◆ Activity
An exact copy of the records is needed; please leave the images out.

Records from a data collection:

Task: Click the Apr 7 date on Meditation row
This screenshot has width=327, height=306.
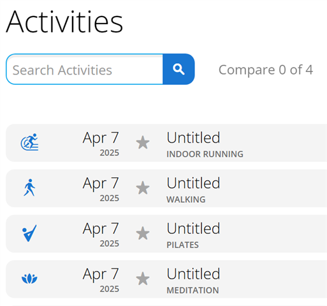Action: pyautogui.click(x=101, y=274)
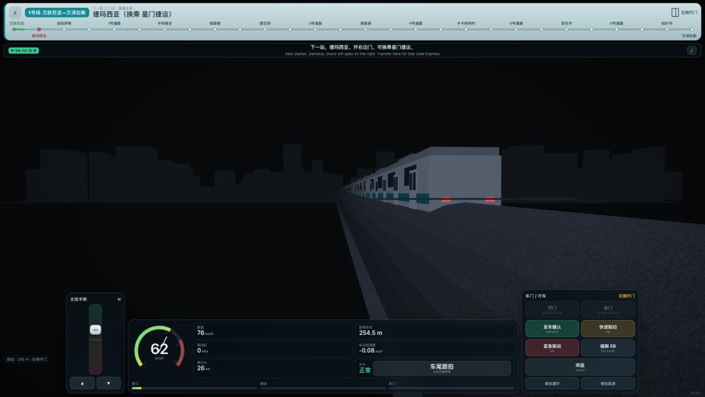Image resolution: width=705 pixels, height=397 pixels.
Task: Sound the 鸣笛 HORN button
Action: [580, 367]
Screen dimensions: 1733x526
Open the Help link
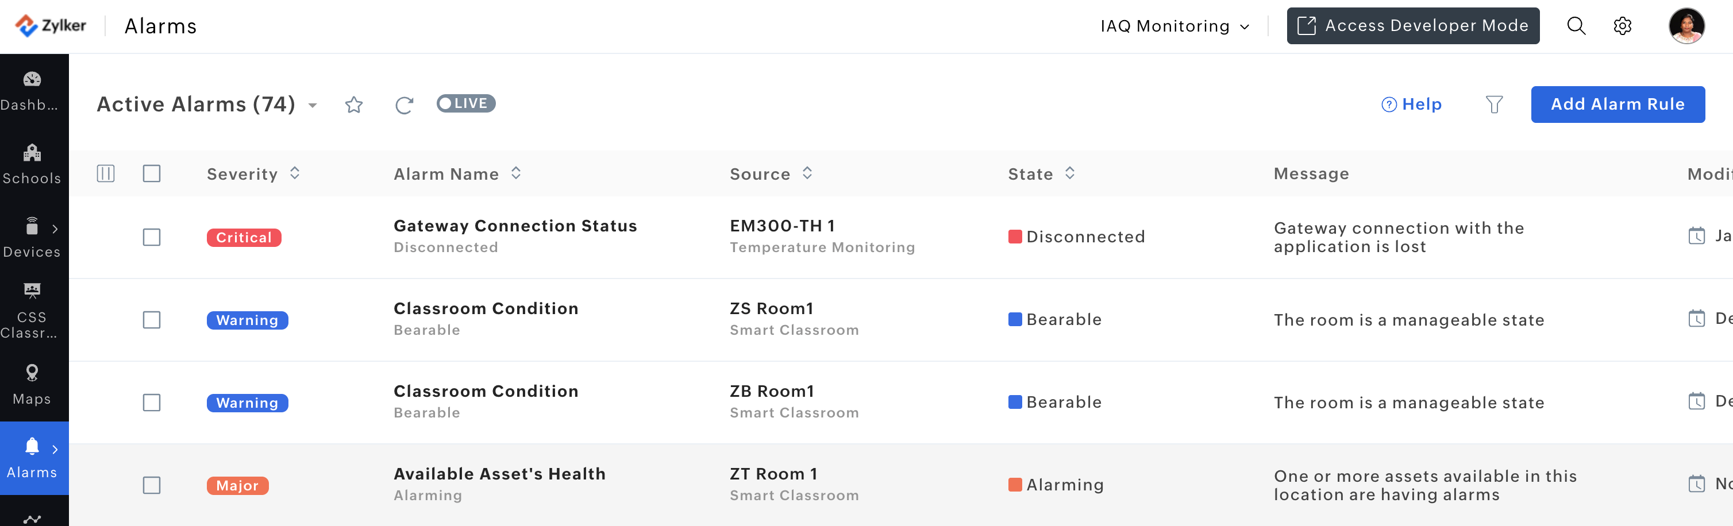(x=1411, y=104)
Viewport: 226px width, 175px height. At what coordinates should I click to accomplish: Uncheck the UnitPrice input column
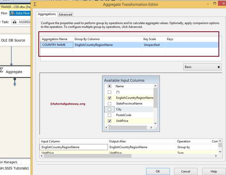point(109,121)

◆ Your solution
Task: Click the Apr 7 date on Meditation row
This screenshot has width=327, height=306.
Action: pyautogui.click(x=101, y=274)
Image resolution: width=705 pixels, height=397 pixels.
Task: Sound the 鸣笛 HORN button
Action: [580, 367]
Screen dimensions: 1733x526
Open the Help link
(x=1411, y=104)
Viewport: 226px width, 175px height. At what coordinates should I click to accomplish: Uncheck the UnitPrice input column
point(109,121)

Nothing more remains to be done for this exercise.